→ TASK STATEMENT: It is required that the lines from the top of the listing through the line with "Identify the click" be reproduced exactly, excluding pictures.

→ TASK MATERIAL:

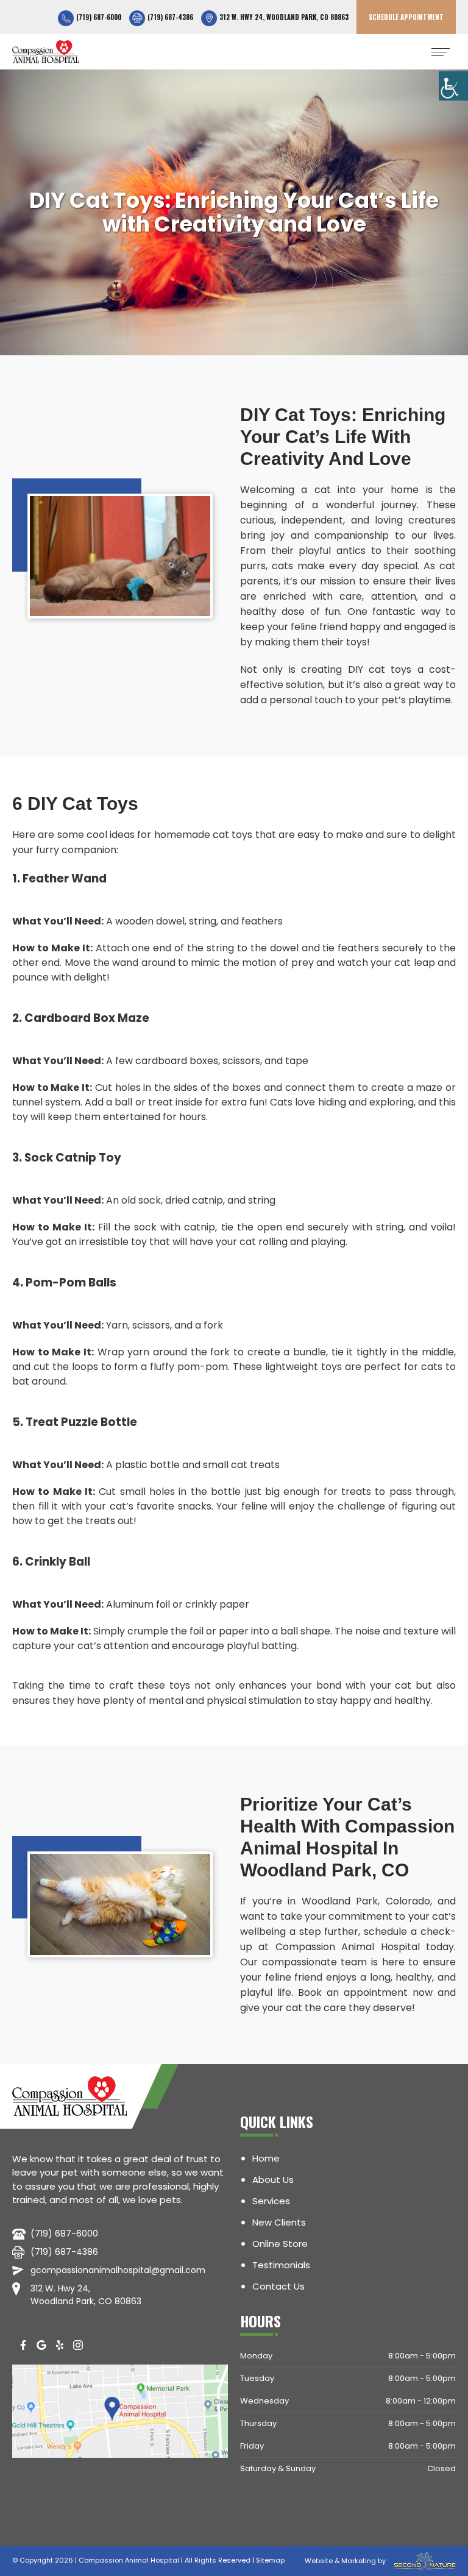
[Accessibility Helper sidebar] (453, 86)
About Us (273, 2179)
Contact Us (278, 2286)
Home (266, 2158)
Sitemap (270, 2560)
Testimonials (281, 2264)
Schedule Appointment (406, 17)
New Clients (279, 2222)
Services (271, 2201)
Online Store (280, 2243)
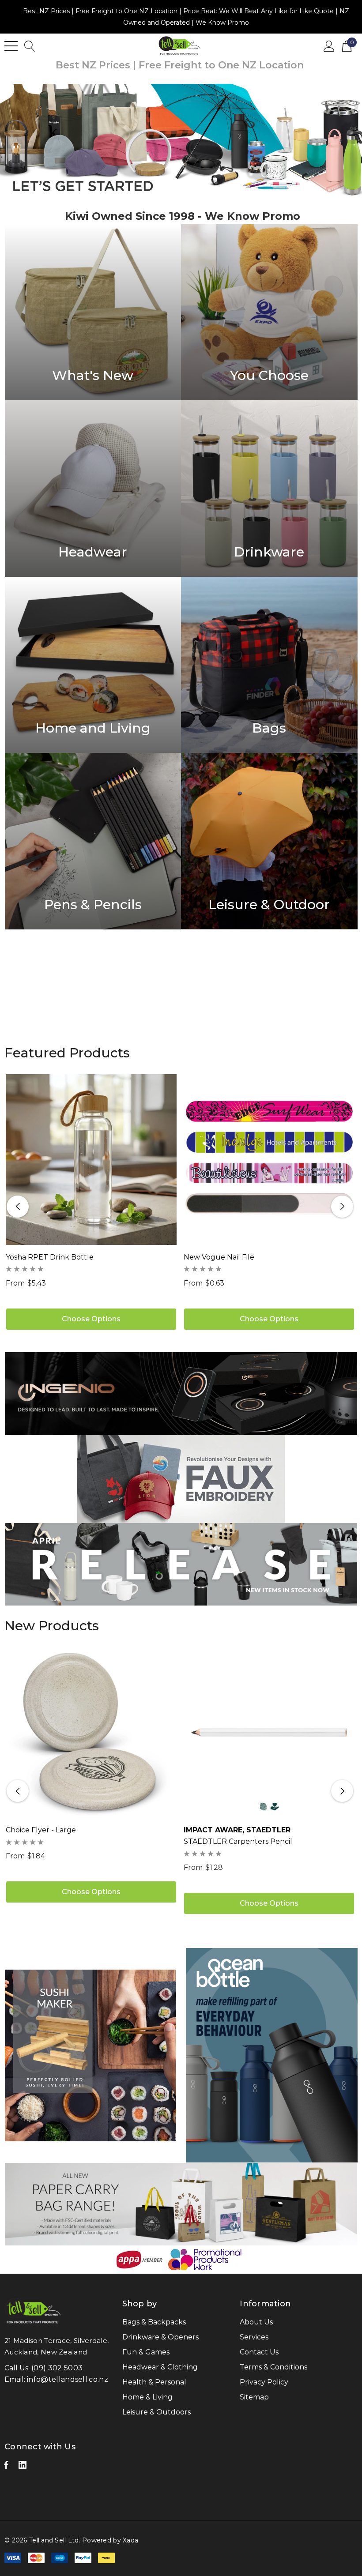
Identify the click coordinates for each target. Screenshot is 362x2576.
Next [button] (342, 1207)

→ SOLUTION TO THE PROBLEM:
[Accessibility Helper sidebar] (453, 86)
About Us (273, 2179)
Contact Us (278, 2286)
Home (266, 2158)
Sitemap (270, 2560)
Testimonials (281, 2264)
Schedule Appointment (406, 17)
New Clients (279, 2222)
Services (271, 2201)
Online Store (280, 2243)
Identify the click coordinates for each target. Screenshot is 362x2576.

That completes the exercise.